Vous connaissez tous l’histoire du clown triste qui fait son dernier tour de piste. Serge Reggiani l’a si bien chanté…En voici l’illustration.

Je résume. Un scénario basique, un réalisateur inspiré, des acteurs fabuleux.

A+B+C = D

D = Film unique, OVNI improbable, réussite totale. Biffez la (les) mentions redondantes.

 

Difficile de croire que Hesher soit un premier film. Spencer Susser, élevé à la rude école de la vidéo et du docu, se lance direct dans le grand bain et réussit un plongeon qui affiche 10 sur tous les cartons des juges.
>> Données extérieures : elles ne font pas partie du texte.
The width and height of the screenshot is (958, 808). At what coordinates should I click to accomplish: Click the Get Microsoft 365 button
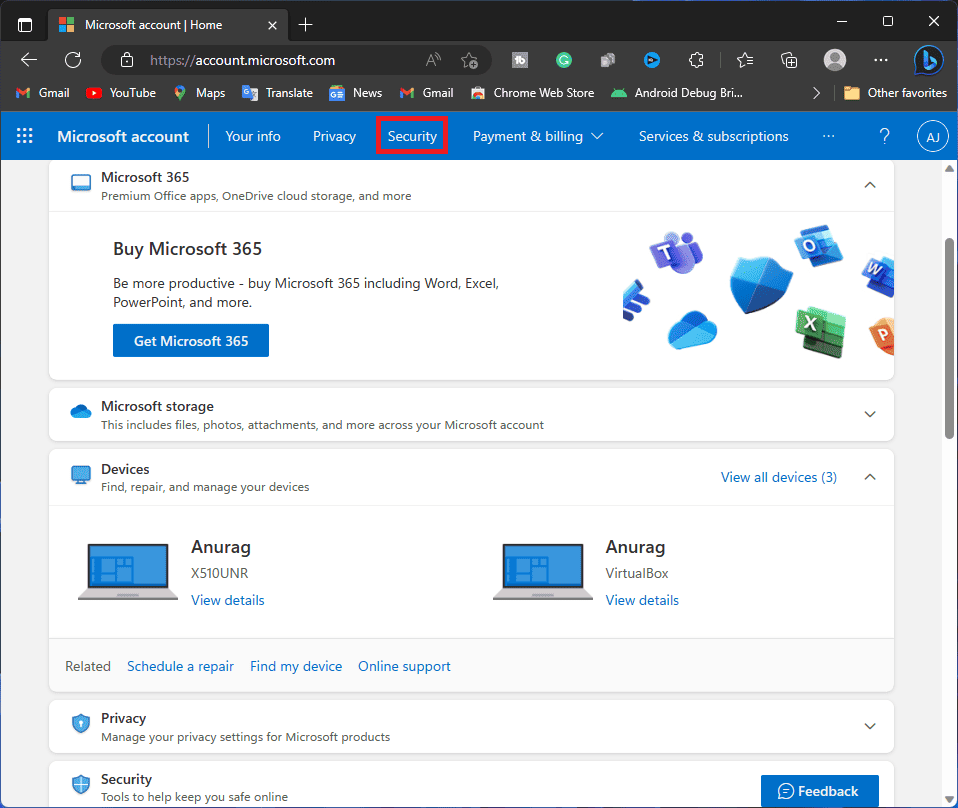191,340
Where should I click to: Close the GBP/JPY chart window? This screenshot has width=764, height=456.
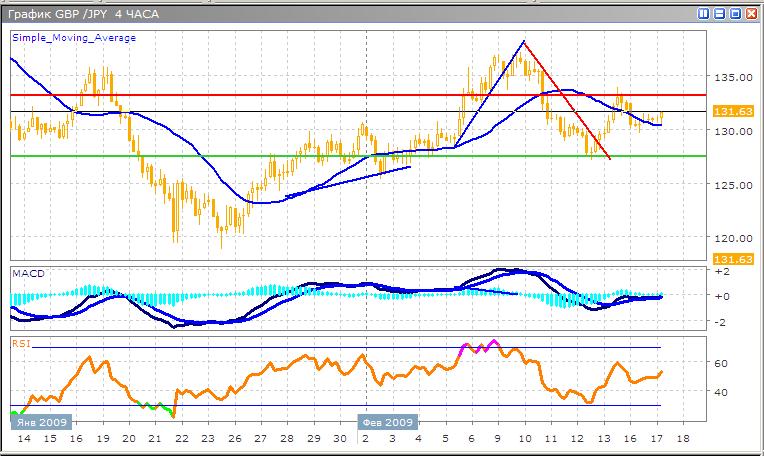tap(750, 13)
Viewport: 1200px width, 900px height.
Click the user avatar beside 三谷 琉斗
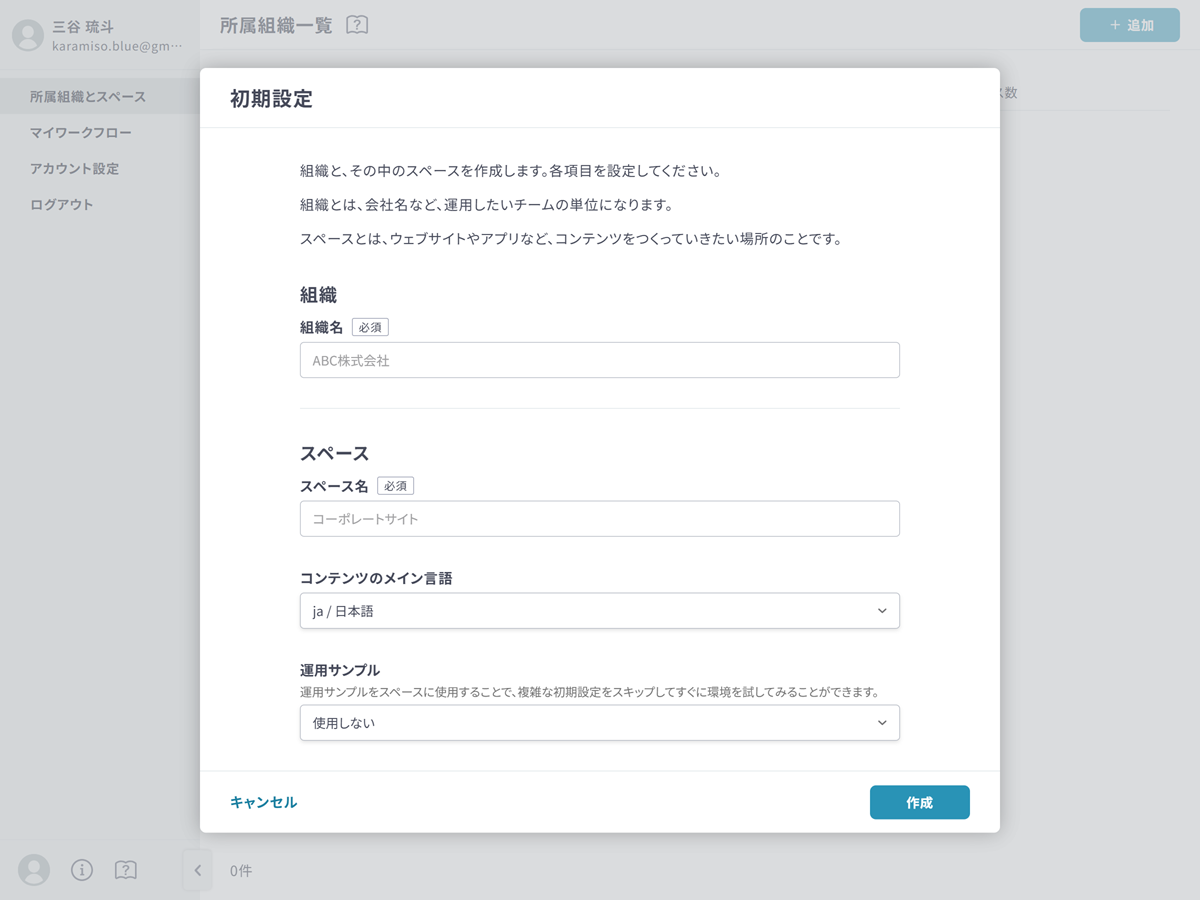pyautogui.click(x=28, y=35)
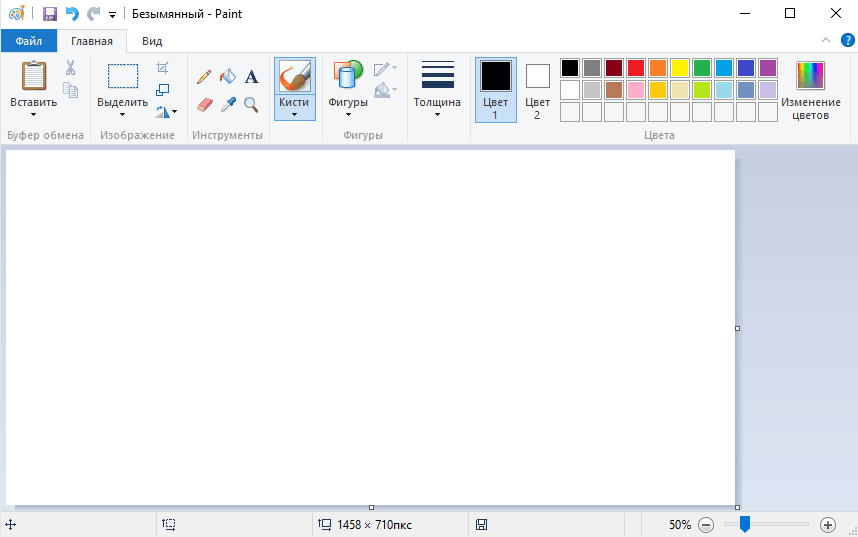Open Изменение цветов color editor
This screenshot has width=858, height=537.
[810, 89]
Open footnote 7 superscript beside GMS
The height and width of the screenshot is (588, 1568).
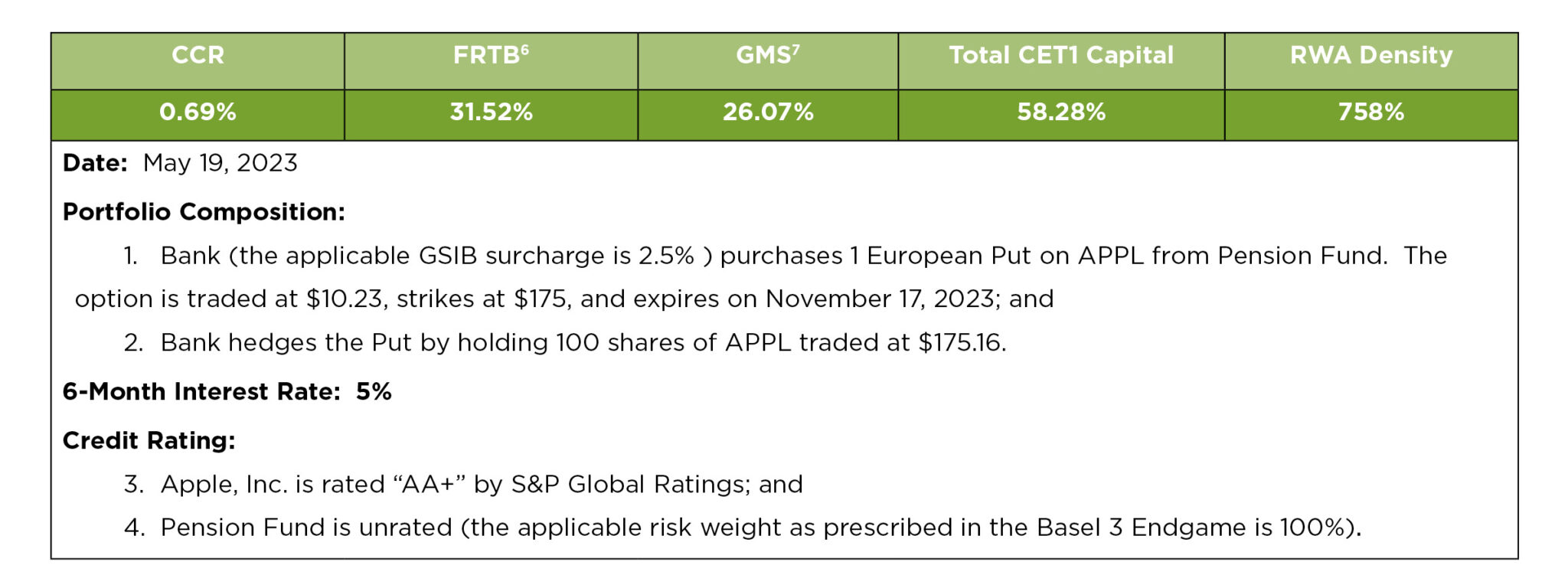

Un parti pris de mise en scène simple mais génial, des petites trouvailles permanentes qui relancent le récit, une direction d’acteurs lâche, mais la bride à portée de main, un don indéniable pour trouver l’équilibre parfait. Bravo. Coup d’essai, quasi coup de maître.

Sur un script comme je le disais très succinct, Susser nous brosse un tableau empruntant autant à Jackass/South Park qu’au réalisme de John Cassavetes.

Détaillons.

 

T.J, jeune garçon de onze ans, pédale comme un dératé sur sa petite bicyclette pour essayer de rattraper une dépanneuse emportant un vieux Break rouge délabré. Il réussit à atteindre le garage, et s’installe au volant de l’épave, en larmes et en sueur.

T.J vit avec son père, devenu neurasthénique par surdose d’antidépresseurs depuis la mort de sa femme. Il ne quitte jamais son fauteuil/canapé, ne se rase plus, n’a plus goût à rien. C’est « grand-mère » qui s’occupe tant bien que mal de son petit-fils. C’est une vieille femme fatiguée, usée par les épreuves de la vie mais qui continue à s’accrocher à ce semblant de famille.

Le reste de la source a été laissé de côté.